--- TASK TO COMPLETE ---
Repeat word for word, please, only the lines of the material from the one containing "Task: Go to the browser home page" through its final line, both ends included.

--- RECORD SET ---

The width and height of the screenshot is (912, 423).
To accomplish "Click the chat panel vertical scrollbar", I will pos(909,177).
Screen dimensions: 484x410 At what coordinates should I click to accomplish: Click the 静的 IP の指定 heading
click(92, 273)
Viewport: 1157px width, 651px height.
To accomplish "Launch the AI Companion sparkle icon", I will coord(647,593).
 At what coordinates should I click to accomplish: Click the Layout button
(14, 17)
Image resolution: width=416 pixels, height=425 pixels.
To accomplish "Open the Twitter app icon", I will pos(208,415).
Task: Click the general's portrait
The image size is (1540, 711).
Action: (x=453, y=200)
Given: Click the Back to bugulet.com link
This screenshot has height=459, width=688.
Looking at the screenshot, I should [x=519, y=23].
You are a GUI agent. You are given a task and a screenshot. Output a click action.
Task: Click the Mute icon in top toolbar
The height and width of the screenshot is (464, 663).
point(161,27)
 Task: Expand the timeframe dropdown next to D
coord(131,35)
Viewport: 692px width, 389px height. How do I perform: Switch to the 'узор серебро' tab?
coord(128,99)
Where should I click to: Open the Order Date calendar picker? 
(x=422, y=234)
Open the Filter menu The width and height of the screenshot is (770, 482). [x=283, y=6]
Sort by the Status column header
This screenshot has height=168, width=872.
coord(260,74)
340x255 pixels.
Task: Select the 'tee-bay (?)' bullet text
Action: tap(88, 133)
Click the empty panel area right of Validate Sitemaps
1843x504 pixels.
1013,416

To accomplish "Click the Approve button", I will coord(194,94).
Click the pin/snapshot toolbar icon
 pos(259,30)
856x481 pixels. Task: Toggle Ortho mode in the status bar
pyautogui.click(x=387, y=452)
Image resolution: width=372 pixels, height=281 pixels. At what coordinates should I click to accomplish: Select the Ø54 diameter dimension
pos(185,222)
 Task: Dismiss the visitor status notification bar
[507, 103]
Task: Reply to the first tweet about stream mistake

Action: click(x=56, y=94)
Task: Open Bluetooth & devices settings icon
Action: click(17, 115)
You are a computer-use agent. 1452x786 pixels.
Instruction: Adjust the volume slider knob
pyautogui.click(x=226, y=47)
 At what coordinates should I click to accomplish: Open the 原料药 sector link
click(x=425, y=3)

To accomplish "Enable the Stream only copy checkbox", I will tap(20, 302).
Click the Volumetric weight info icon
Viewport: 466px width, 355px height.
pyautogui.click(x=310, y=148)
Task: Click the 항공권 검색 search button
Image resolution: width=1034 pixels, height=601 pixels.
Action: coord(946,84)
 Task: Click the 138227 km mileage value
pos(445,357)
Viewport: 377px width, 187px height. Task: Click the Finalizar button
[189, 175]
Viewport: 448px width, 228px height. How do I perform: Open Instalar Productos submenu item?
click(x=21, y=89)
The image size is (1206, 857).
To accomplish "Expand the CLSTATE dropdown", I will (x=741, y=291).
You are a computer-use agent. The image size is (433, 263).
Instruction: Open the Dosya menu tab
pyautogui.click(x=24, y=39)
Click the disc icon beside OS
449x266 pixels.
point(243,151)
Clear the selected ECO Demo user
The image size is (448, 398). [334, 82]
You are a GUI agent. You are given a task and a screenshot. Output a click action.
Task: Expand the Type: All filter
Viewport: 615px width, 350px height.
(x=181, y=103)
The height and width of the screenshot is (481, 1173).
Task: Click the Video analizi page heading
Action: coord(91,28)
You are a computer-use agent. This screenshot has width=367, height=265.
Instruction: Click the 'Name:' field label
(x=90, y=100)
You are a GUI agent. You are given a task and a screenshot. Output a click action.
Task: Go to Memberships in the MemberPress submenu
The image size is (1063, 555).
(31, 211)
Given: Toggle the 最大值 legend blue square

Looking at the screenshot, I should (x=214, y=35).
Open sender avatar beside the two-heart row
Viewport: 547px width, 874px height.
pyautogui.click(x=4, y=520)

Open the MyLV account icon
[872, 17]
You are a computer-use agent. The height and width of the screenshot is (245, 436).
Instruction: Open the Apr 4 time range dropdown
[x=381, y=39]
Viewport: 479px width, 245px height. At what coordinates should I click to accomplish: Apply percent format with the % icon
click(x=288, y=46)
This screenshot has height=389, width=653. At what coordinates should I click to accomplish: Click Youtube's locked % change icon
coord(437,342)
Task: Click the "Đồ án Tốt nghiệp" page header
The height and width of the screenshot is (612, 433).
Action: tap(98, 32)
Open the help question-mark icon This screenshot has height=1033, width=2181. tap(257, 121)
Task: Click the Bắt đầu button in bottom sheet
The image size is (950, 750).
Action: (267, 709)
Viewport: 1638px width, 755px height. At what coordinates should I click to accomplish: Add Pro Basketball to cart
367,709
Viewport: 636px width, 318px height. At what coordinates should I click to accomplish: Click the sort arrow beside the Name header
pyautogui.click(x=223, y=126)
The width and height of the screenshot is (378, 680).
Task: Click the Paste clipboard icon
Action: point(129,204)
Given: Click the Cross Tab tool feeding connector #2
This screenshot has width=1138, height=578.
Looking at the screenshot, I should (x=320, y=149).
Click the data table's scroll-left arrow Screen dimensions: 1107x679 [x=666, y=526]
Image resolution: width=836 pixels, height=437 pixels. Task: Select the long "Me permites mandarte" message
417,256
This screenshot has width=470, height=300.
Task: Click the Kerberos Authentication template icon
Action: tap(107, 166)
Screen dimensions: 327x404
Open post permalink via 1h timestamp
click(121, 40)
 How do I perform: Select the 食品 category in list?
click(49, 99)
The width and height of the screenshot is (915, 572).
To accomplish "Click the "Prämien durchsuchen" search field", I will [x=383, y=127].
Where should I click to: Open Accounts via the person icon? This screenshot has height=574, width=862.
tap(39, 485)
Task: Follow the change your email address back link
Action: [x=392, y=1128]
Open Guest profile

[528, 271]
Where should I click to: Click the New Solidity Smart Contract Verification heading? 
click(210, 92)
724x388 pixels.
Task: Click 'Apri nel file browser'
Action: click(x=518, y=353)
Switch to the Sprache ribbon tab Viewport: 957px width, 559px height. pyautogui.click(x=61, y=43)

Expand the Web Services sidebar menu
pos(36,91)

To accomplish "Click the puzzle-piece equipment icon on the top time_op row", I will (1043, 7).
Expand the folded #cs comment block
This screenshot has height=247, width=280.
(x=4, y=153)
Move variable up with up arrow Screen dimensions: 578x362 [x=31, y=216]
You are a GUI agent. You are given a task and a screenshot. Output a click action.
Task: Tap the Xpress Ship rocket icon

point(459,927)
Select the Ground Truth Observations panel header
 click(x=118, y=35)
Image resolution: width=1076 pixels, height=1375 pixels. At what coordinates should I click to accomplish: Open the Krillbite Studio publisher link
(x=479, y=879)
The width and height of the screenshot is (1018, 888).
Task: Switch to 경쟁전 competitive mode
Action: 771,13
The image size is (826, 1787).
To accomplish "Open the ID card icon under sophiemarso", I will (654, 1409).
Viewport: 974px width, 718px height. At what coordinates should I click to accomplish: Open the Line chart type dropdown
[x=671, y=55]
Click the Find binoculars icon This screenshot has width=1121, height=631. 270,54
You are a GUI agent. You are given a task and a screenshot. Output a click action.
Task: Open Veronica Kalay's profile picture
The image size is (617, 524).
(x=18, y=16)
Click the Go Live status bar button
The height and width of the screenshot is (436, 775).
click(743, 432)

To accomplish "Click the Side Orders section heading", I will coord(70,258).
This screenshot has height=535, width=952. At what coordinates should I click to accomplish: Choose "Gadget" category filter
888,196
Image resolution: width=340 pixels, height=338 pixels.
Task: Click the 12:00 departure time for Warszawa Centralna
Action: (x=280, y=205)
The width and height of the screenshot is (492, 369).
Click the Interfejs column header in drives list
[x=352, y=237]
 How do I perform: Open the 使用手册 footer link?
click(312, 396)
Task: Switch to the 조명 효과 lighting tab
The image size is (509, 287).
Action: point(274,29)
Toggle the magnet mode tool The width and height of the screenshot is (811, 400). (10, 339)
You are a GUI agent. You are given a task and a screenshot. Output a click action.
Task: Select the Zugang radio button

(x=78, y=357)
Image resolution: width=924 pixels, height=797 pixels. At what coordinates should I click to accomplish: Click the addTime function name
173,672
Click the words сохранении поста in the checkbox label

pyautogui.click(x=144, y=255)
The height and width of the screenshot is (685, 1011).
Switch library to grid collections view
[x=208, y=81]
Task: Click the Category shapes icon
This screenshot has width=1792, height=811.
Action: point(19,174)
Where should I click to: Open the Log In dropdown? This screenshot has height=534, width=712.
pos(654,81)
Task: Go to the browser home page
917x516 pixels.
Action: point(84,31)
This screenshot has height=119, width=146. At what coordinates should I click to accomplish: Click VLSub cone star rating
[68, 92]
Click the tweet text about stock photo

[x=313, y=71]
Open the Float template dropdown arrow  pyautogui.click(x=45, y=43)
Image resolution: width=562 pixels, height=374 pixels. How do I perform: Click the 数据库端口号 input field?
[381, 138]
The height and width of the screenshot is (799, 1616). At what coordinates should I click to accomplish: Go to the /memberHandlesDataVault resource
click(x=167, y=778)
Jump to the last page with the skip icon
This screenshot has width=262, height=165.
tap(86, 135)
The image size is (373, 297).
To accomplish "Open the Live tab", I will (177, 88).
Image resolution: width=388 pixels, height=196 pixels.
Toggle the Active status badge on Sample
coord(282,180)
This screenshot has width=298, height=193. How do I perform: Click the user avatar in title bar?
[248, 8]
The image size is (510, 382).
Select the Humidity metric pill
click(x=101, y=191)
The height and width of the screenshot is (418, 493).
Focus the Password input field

--- RESPONSE TO THIS EXERCISE ---
Task: Go to the browser home page
917x516 pixels.
Action: point(84,31)
This screenshot has height=119, width=146. At what coordinates should I click to accomplish: Click VLSub cone star rating
[68, 92]
Click the tweet text about stock photo

[x=313, y=71]
Open the Float template dropdown arrow  pyautogui.click(x=45, y=43)
Image resolution: width=562 pixels, height=374 pixels. How do I perform: Click the 数据库端口号 input field?
[381, 138]
The height and width of the screenshot is (799, 1616). At what coordinates should I click to accomplish: Go to the /memberHandlesDataVault resource
click(x=167, y=778)
Jump to the last page with the skip icon
This screenshot has width=262, height=165.
tap(86, 135)
The image size is (373, 297).
To accomplish "Open the Live tab", I will (177, 88).
Image resolution: width=388 pixels, height=196 pixels.
Toggle the Active status badge on Sample
coord(282,180)
This screenshot has width=298, height=193. How do I perform: Click the user avatar in title bar?
[248, 8]
The image size is (510, 382).
Select the Humidity metric pill
click(x=101, y=191)
The height and width of the screenshot is (418, 493).
Focus the Password input field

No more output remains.